▸ **Requirements**:
Count the lines below that contain the word "Open" and reply with that number alone.

▸ **Data**:

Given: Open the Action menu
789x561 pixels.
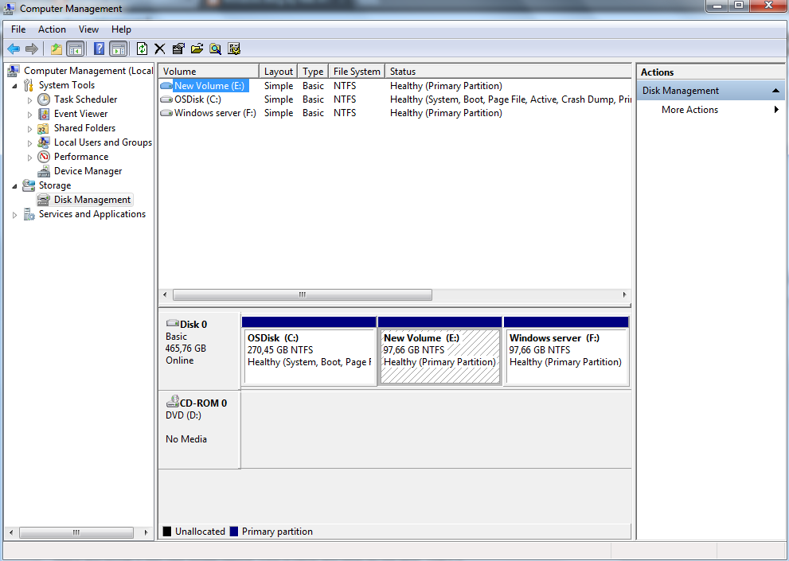Looking at the screenshot, I should [52, 29].
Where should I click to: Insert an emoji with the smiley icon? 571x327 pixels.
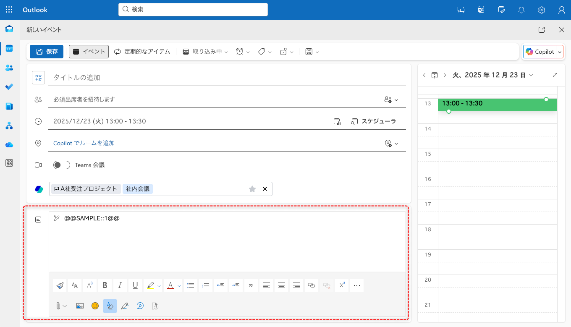tap(95, 306)
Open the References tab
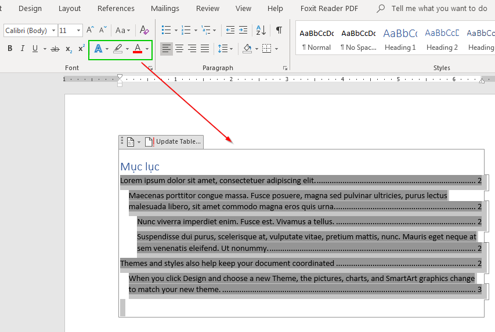Viewport: 495px width, 332px height. tap(116, 9)
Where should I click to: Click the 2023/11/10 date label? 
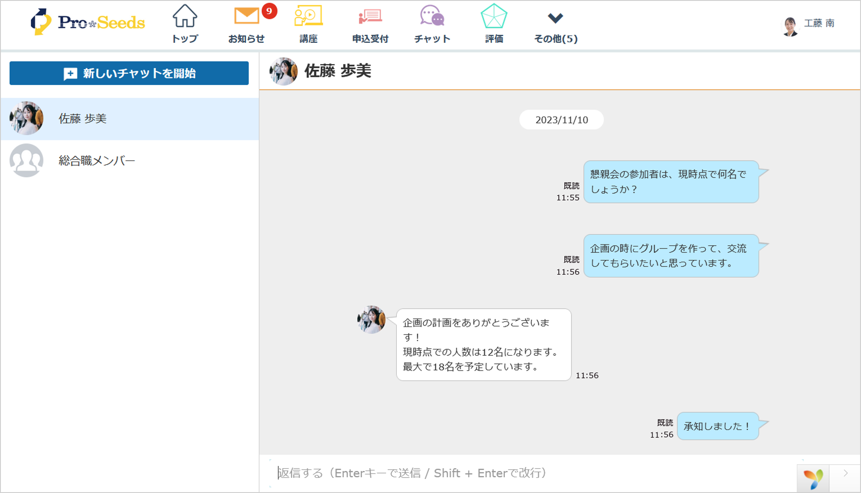click(561, 120)
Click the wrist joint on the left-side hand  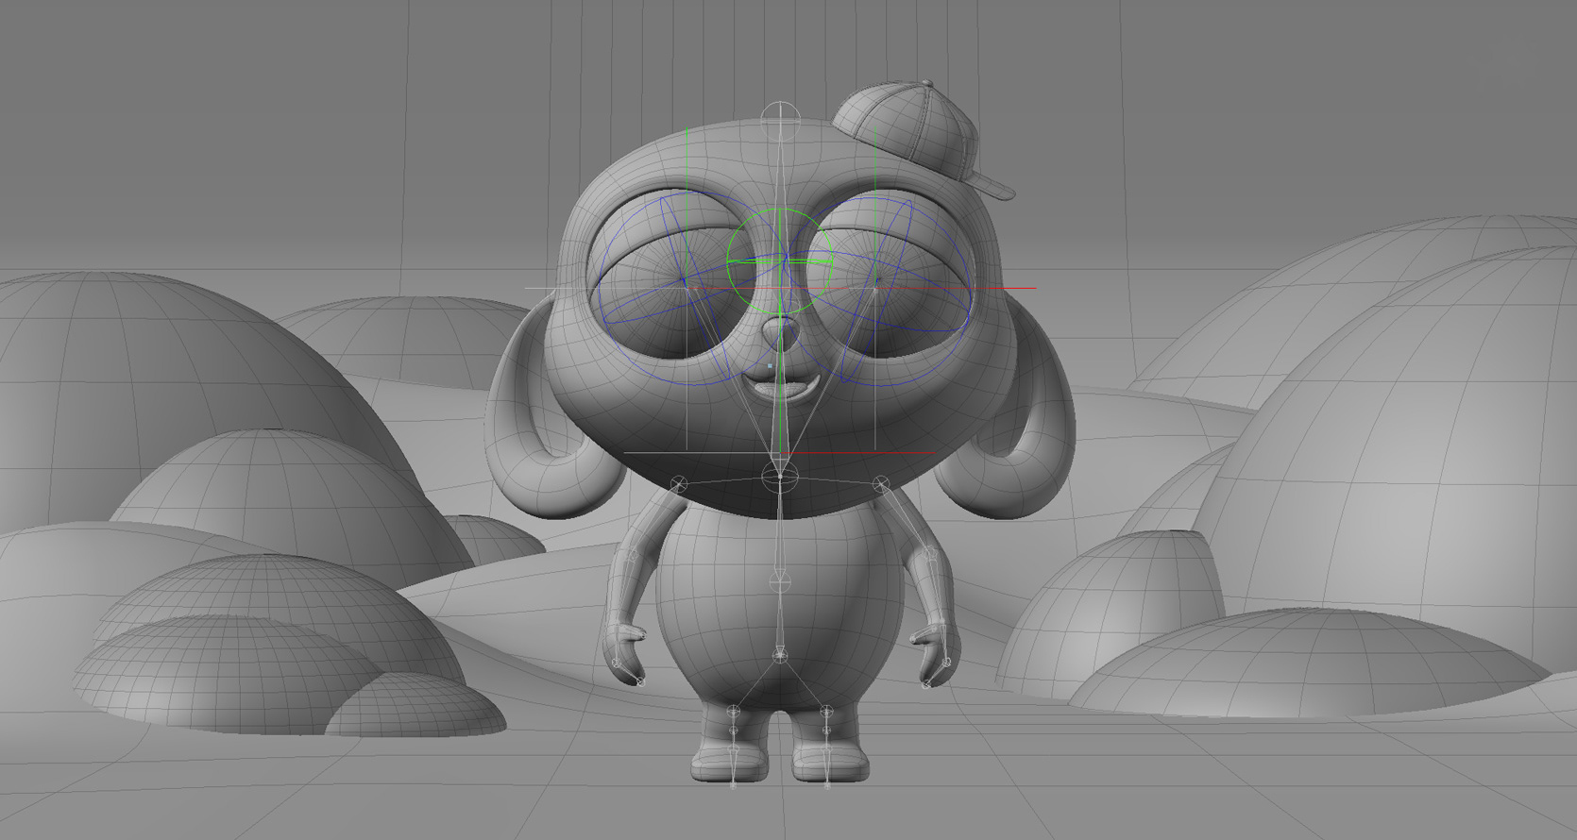619,663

▸ **Answer to the problem**:
2